Topic 5 – Oral communication. Elements and rules of speech. Routines and formulae. Strategies of oral communication.

Topic 5 – Oral communication. Elements and rules of speech. Routines and formulae. Strategies of oral communication.

According to current legislation, students must be able to “understand and express themselves in an appropriate manner during situations of communication”. Communicating effectively consists of being able to produce lots of correct language, but also to use it appropriately depending on who we are talking to, where we are and why we are speaking. In this topic, I will deal with the oral exchange of that information, that is to say, with oral communication. I am going to divide the topic into five different sections. I will begin by giving an overview of oral communication. In order to understand it clearly, I will establish a comparison between oral and written communication. In my second section I will include the main elements and norms governing oral communication. Then I will move on to deal with some routines and formulae associated with oral communication. In my fourth section I will have a look at the most significant strategies of oral communication and finally, I will reflect upon the importance of non-verbal communication in oral interactions.

Let’s begin with my first section, in which I am going to establish a comparison between speech and writing, in order to understand oral communication better. Spoken and written language display a number of important differences over and above the obvious distinction in physical form -that speech uses sounds whereas writing uses marks on paper. These differences are chiefly to do with language use, arising out of the fact that speakers and writers are operating in fundamentally different communicative situations. But there are also differences in language structure: the grammar and vocabulary of speaking is by no means the same as that of writing.

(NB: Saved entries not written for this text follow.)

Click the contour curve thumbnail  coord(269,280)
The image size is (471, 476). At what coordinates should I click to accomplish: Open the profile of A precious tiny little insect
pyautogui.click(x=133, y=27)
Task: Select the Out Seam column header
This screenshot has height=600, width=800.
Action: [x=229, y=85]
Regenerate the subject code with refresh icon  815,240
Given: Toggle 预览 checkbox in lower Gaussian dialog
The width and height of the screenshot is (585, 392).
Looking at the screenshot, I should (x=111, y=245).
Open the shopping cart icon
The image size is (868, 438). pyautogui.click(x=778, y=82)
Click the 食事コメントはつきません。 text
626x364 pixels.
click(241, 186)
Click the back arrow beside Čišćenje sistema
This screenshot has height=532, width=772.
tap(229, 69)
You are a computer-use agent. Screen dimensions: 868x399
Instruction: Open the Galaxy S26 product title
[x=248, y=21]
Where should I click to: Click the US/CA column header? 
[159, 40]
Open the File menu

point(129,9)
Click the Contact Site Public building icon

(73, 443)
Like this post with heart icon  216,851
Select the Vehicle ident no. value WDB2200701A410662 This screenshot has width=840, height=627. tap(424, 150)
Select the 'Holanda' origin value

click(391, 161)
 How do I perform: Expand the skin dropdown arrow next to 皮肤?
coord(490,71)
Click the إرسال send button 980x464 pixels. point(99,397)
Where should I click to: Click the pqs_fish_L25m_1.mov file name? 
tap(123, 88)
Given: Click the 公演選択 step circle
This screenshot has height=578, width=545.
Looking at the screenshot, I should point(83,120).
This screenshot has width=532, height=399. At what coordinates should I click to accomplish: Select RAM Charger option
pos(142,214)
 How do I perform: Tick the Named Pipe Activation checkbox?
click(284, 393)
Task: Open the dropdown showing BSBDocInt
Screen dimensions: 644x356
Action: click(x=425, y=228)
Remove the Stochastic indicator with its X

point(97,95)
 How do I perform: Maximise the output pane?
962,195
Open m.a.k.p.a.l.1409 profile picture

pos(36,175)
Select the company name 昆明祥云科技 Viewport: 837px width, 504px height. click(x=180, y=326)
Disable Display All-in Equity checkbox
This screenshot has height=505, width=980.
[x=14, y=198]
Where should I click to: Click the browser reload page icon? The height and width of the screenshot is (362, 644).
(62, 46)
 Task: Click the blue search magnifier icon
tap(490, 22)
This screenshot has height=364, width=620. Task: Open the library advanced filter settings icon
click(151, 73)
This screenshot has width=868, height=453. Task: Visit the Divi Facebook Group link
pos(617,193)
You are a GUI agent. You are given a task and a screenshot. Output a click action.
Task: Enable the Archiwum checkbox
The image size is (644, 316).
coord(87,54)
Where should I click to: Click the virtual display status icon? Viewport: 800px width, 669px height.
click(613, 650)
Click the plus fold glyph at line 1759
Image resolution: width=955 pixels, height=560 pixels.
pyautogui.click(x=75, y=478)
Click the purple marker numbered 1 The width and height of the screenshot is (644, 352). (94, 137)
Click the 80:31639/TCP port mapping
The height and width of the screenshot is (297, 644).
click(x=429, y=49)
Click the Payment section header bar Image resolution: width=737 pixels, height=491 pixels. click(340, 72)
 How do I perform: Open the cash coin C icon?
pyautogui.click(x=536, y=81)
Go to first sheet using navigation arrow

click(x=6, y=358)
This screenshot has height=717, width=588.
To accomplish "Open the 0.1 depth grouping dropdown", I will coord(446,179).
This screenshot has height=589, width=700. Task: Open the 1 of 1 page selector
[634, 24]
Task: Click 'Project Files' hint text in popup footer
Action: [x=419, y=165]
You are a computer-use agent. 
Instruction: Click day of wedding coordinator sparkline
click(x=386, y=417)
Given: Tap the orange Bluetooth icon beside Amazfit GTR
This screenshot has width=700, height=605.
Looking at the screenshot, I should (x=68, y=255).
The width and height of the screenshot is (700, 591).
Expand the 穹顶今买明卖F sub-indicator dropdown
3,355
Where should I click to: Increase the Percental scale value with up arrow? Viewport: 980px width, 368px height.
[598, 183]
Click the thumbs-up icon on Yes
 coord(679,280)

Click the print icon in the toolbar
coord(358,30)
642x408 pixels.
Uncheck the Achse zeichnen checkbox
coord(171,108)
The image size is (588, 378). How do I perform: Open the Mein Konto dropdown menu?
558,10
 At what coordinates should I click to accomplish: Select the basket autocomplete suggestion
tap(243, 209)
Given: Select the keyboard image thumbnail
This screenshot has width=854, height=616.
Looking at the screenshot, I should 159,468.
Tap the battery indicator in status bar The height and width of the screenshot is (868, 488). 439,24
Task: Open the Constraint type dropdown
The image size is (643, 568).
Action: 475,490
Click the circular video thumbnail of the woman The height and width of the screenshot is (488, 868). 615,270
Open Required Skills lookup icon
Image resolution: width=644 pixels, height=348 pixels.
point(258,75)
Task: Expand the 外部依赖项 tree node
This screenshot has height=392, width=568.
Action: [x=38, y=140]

Writing is sometimes thought to be little more than “speech written down”. However, the two mediums function as independent methods of communication. Let’s see some features of oral communication compared to that of written language:

  • Speech is time-bound, dynamic and transient. It is part of an interaction in which both participants are usually present, and the speaker has a particular addressee in mind. On the contrary, writing is space-bound, static and permanent. The writer is usually distant from the reader, and often does not know who the reader is going to be.
  • In speech there is no time-lag between production and reception, unless one is deliberately introduced by the recipient. The spontaneity and speed of most speech exchange make it difficult to engage in complex advance planning. The pressure to think while talking promotes looser construction, repetition, rephrasing and comment clauses. Intonation and pause divide long utterances into manageable chunks, but sentence boundaries are often unclear. On the contrary, writers must anticipate the effects of the time-lag between production and reception, and the problems posed by having their language read and interpreted by many recipients in diverse settings. Writing promotes the development of careful organization and compact expression, with often intricate sentence structure. Units of discourse (sentences, paragraphs) are usually easy to identify through punctuation and layout.
  • Because participants are typically in face-to-face interaction, they can rely on such extralinguistic cues as facial expressions and gestures to aid meaning. The lexicon of speech is often characteristically vague, using words which refer directly to the situation (deictic expressions, such as “that one”, “in here”, right now”….). On the contrary, lack of visual contact means that participants cannot rely on context to make their meaning clear; nor is there any immediate feedback.
  • Some words and constructions are characteristic of speech, especially of informal speech. Lengthy coordinate sentences are normal and are often of considerable complexity. There is nonsense vocabulary, obscenity and slang, some of which does not appear in writing, or occurs there only as a graphic or euphemism.
  • Speech is very suited to social or “phatic” functions, such as passing the time of day, or any situation where casual and unplanned discourse is desirable. It is also good at expressing social relationships, and personal opinions and attitudes, due to the vast range of nuances which can be expressed by the prosody and accompanying non-verbal features. Writing, on the other hand, is suited to the recording of facts and the communication of ideas, and to tasks of memory and learning.
  • There is an opportunity to rethink an utterance while it is in progress. However, errors, once spoken, cannot be withdrawn; the speaker must live with the consequences. Interruptions and overlapping speech are normal and highly audible. Errors and other perceived inadequacies in our writing can be eliminated in later drafts without the reader ever knowing they were there.
  • Unique features of speech include most of the prosody. The many nuances of intonation, as well as contrast of loudness, tempo, rhythm and other tones of voices, cannot be written down with much efficiency. Writing, on the contrary, include pages, lines, capitalization, spatial organization, and several aspects of punctuation. Only a very few graphic conventions relate to prosody, such as question marks and underlining for emphasis.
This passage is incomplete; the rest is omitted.